SUPPLIED RECORDS:
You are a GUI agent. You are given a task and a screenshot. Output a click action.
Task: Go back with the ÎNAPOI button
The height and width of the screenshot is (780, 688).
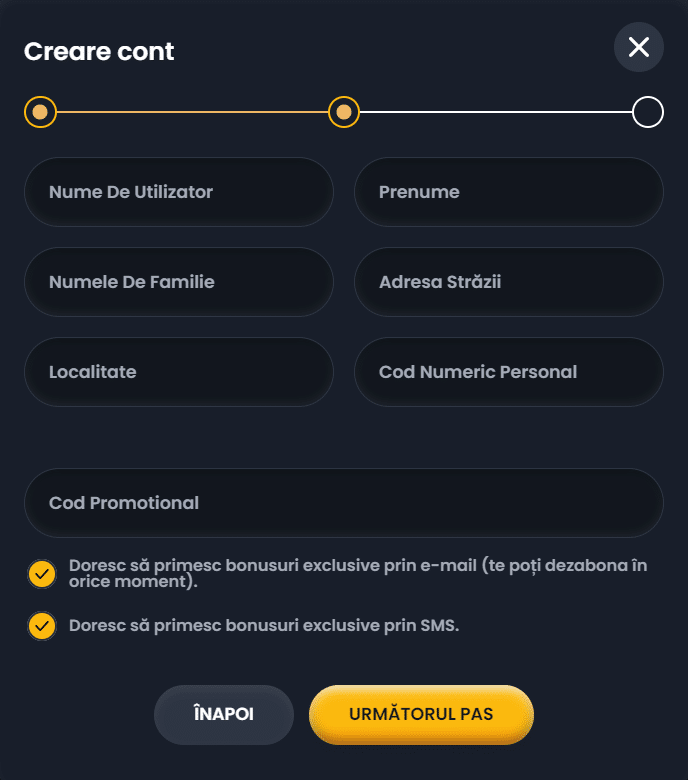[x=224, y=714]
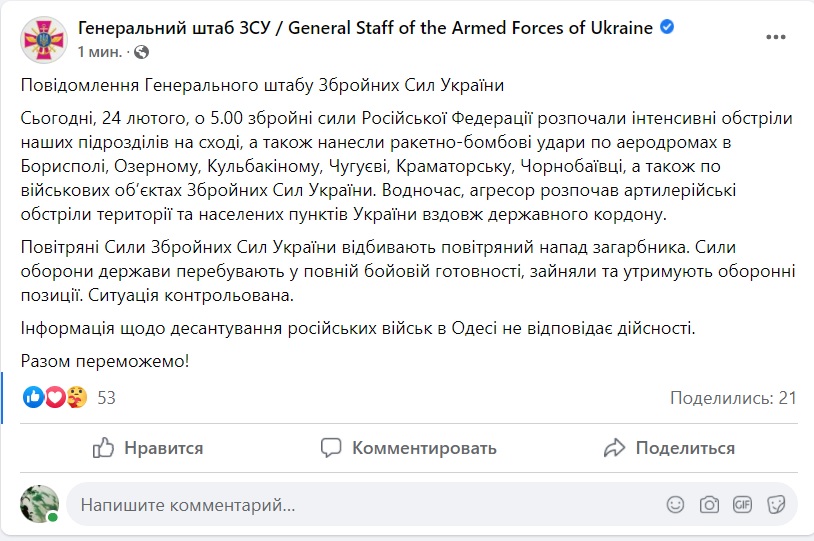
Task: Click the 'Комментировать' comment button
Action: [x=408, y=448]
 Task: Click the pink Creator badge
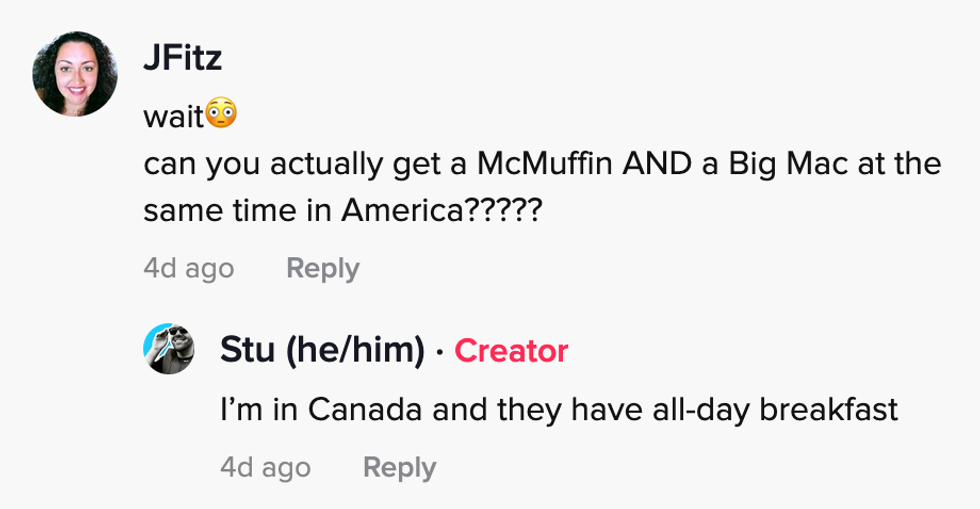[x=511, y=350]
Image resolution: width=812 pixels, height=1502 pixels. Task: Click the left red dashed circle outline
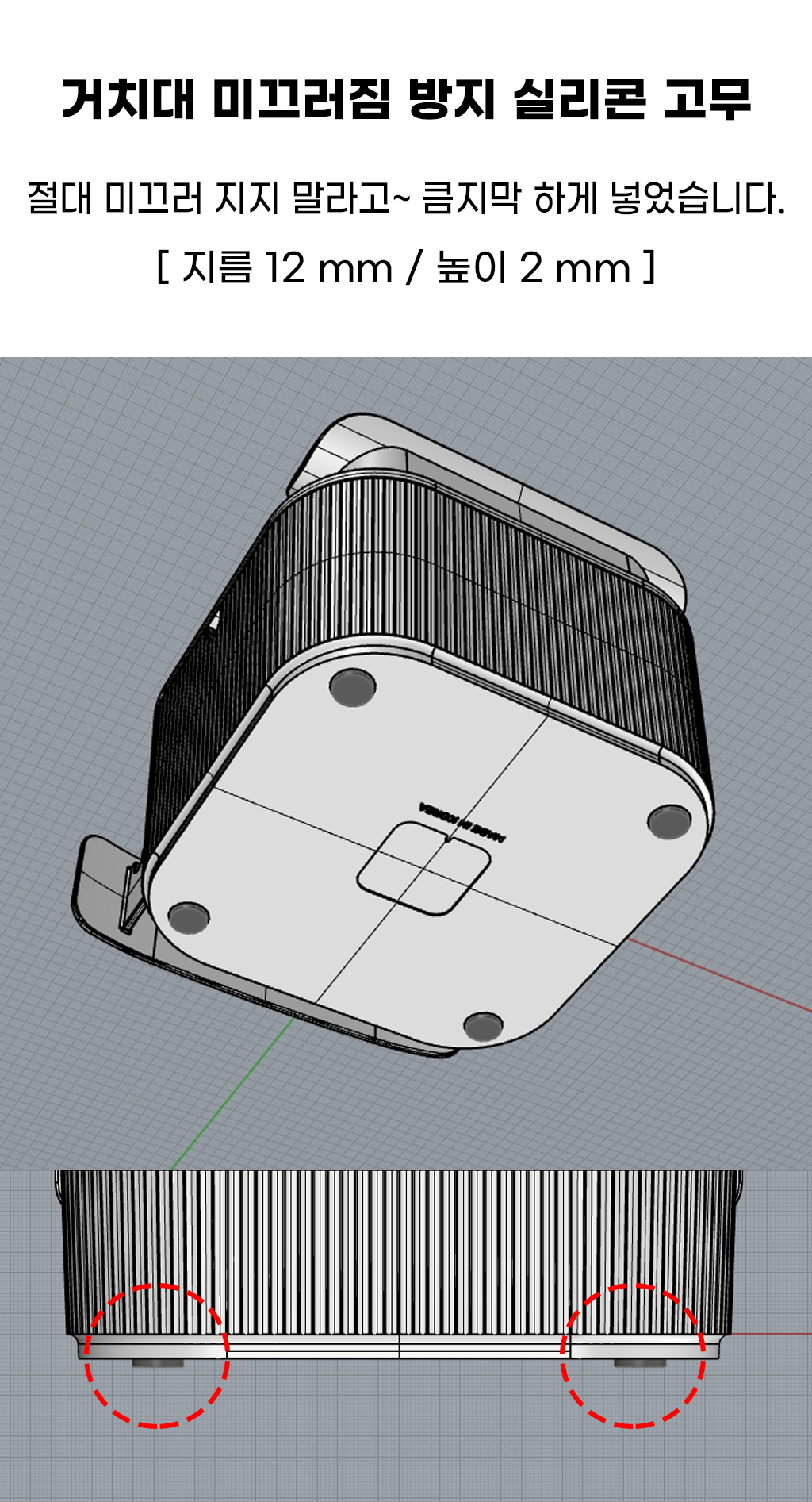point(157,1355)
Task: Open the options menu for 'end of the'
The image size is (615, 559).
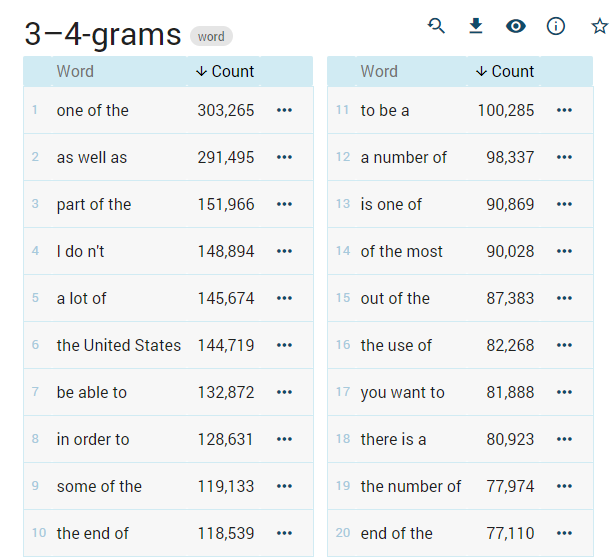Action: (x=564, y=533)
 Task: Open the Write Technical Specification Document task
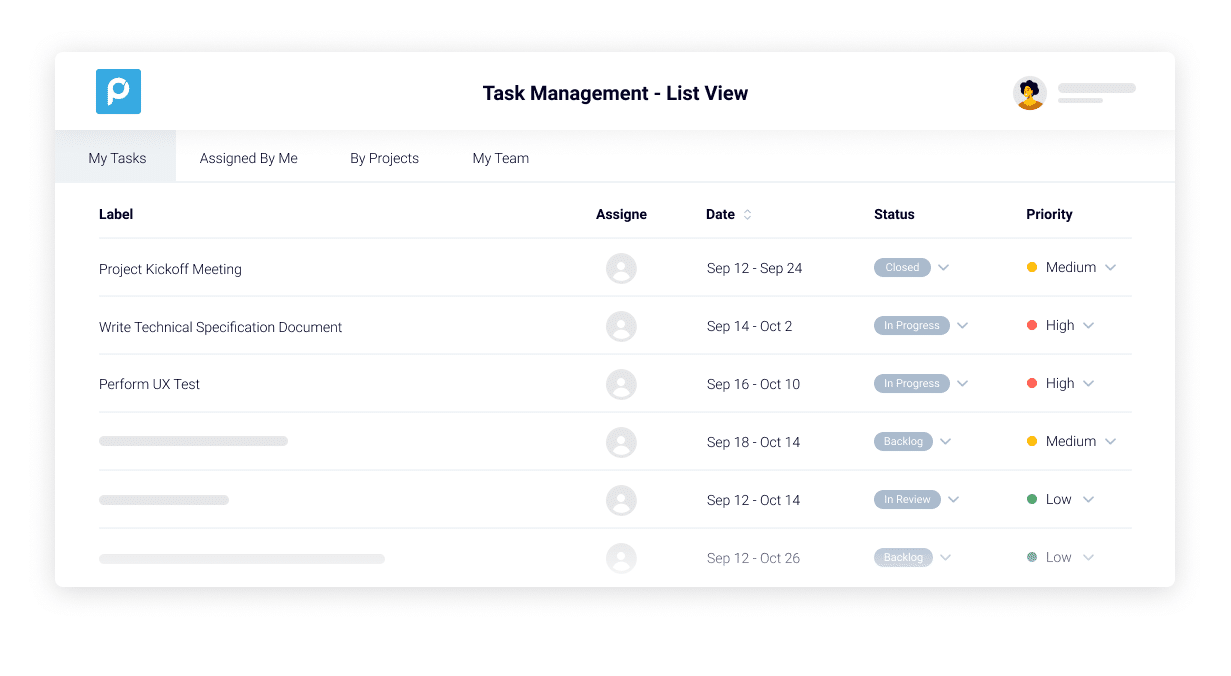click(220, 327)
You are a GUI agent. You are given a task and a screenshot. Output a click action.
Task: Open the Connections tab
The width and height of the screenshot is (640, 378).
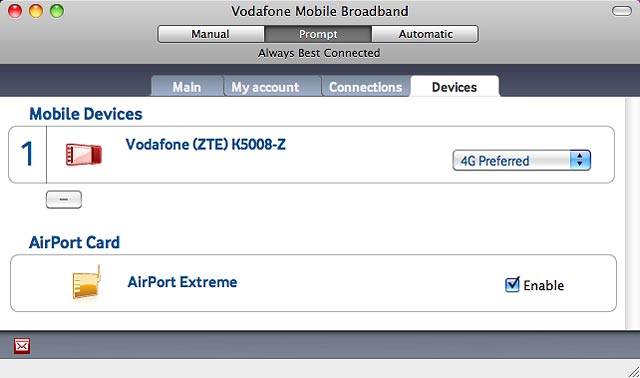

TASK TO CARRY OUT: Collect every line in the rows above that contains the string "width", and copy each one out in full. Case counts.

SOLUTION TO THE EXERCISE:
The height and width of the screenshot is (780, 688).
Image resolution: width=812 pixels, height=1502 pixels. Task: Click the left red dashed circle outline
The width and height of the screenshot is (640, 378).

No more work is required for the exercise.